Note that the manual gating strategy and the unsupervised gating strategy match almost perfectly and label Ly6G positive cells.
[16]:
from matplotlib import pyplot as plt
fig, ax = plt.subplots(ncols = 3, nrows = 1, figsize = (8.5,2))
ax[0] = fp.pl.umap(
dataset,
color = "Neutrophils",
show = False,
ax = ax[0]
)
ax[0].set_title("manual gating")
ax[1] = fp.pl.umap(
dataset,
color = "fp_Neutrophils",
show = False,
ax = ax[1]
)
ax[1].set_title("unsupervised gating")
ax[2] = fp.pl.umap(
dataset,
color = "Ly6G",
vmin = 0,
vmax = 3,
show = False,
ax = ax[2]
)
ax[2].set_title("Ly6G expression")
plt.tight_layout()
plt.show()
C:\Users\tarik\anaconda3\envs\FACSPypeline\lib\site-packages\scanpy\plotting\_tools\scatterplots.py:392: UserWarning: No data for colormapping provided via 'c'. Parameters 'cmap' will be ignored
cax = scatter(
C:\Users\tarik\anaconda3\envs\FACSPypeline\lib\site-packages\scanpy\plotting\_tools\scatterplots.py:392: UserWarning: No data for colormapping provided via 'c'. Parameters 'cmap' will be ignored
cax = scatter(
We repeat the analysis for B cells.
[17]:
fp.convert_gate_to_obs(dataset, "B_cells")
fp.convert_gate_to_obs(dataset, "fp_B_cells")
fig, ax = plt.subplots(ncols = 3, nrows = 1, figsize = (8,2))
ax[0] = fp.pl.umap(
dataset,
color = "B_cells",
show = False,
ax = ax[0]
)
ax[0].set_title("manual gating")
ax[1] = fp.pl.umap(
dataset,
color = "fp_B_cells",
show = False,
ax = ax[1]
)
ax[1].set_title("unsupervised gating")
ax[2] = fp.pl.umap(
dataset,
color = "B220",
vmin = 0,
vmax = 3,
show = False,
ax = ax[2]
)
ax[2].set_title("B220 expression")
plt.tight_layout()
plt.show()
C:\Users\tarik\anaconda3\envs\FACSPypeline\lib\site-packages\scanpy\plotting\_tools\scatterplots.py:392: UserWarning: No data for colormapping provided via 'c'. Parameters 'cmap' will be ignored
cax = scatter(
C:\Users\tarik\anaconda3\envs\FACSPypeline\lib\site-packages\scanpy\plotting\_tools\scatterplots.py:392: UserWarning: No data for colormapping provided via 'c'. Parameters 'cmap' will be ignored
cax = scatter(
Lastly, we calculate gate frequencies again and compare between manual and semi-supervised learning.
[18]:
fp.tl.gate_frequencies(dataset)
[19]:
fp.pl.gate_frequency(dataset,
gate = "B_cells",
freq_of = "CD45+",
groupby = "staining",
stat_test = False)
No artists with labels found to put in legend.
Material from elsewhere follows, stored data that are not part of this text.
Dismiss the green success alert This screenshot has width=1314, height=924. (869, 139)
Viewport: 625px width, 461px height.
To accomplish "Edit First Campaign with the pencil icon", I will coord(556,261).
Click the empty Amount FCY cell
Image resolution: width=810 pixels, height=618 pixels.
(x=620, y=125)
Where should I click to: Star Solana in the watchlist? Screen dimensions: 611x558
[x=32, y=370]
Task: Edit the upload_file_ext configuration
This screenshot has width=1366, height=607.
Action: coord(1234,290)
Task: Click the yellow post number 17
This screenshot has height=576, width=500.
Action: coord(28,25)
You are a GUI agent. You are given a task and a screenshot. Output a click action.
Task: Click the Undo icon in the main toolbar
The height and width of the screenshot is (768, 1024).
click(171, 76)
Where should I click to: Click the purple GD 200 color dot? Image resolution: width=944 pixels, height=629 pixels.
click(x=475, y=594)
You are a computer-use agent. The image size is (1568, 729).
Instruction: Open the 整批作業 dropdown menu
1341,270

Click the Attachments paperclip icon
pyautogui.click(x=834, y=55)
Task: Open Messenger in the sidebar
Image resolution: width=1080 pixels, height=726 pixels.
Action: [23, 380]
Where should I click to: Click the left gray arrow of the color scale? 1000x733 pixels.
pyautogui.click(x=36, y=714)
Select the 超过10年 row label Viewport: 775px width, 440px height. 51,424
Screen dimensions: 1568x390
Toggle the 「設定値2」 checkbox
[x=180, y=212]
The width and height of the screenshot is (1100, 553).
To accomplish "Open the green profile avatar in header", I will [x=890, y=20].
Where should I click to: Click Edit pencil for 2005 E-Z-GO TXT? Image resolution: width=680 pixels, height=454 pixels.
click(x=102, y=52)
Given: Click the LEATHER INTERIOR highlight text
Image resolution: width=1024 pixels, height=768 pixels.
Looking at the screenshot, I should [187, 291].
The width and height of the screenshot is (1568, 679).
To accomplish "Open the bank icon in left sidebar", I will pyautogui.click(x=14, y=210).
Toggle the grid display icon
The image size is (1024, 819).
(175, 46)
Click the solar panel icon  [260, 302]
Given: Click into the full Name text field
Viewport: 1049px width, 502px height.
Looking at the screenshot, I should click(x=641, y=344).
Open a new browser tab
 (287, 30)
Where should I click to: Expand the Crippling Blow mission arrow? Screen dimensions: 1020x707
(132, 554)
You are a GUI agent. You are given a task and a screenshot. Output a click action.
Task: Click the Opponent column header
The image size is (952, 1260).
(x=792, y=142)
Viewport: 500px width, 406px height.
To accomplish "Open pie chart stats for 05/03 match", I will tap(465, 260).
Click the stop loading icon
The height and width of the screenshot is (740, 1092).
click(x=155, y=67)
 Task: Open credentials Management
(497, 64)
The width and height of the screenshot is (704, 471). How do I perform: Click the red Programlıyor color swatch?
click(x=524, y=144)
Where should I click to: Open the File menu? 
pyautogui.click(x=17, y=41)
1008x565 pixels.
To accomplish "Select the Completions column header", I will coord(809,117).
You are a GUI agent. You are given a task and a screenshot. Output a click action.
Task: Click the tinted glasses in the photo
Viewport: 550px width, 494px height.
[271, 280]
Note that artists whose label start with an underscore are ignored when legend() is called with no argument.
[20]:
fp.pl.gate_frequency(dataset,
gate = "fp_B_cells",
freq_of = "CD45+",
groupby = "staining",
stat_test = False)
No artists with labels found to put in legend. Note that artists whose label start with an underscore are ignored when legend() is called with no argument.
[21]:
fp.save_dataset(dataset,
output_dir = "../../Tutorials/mouse_lineages/",
file_name = "raw_dataset_gated",
overwrite = True)
File saved successfully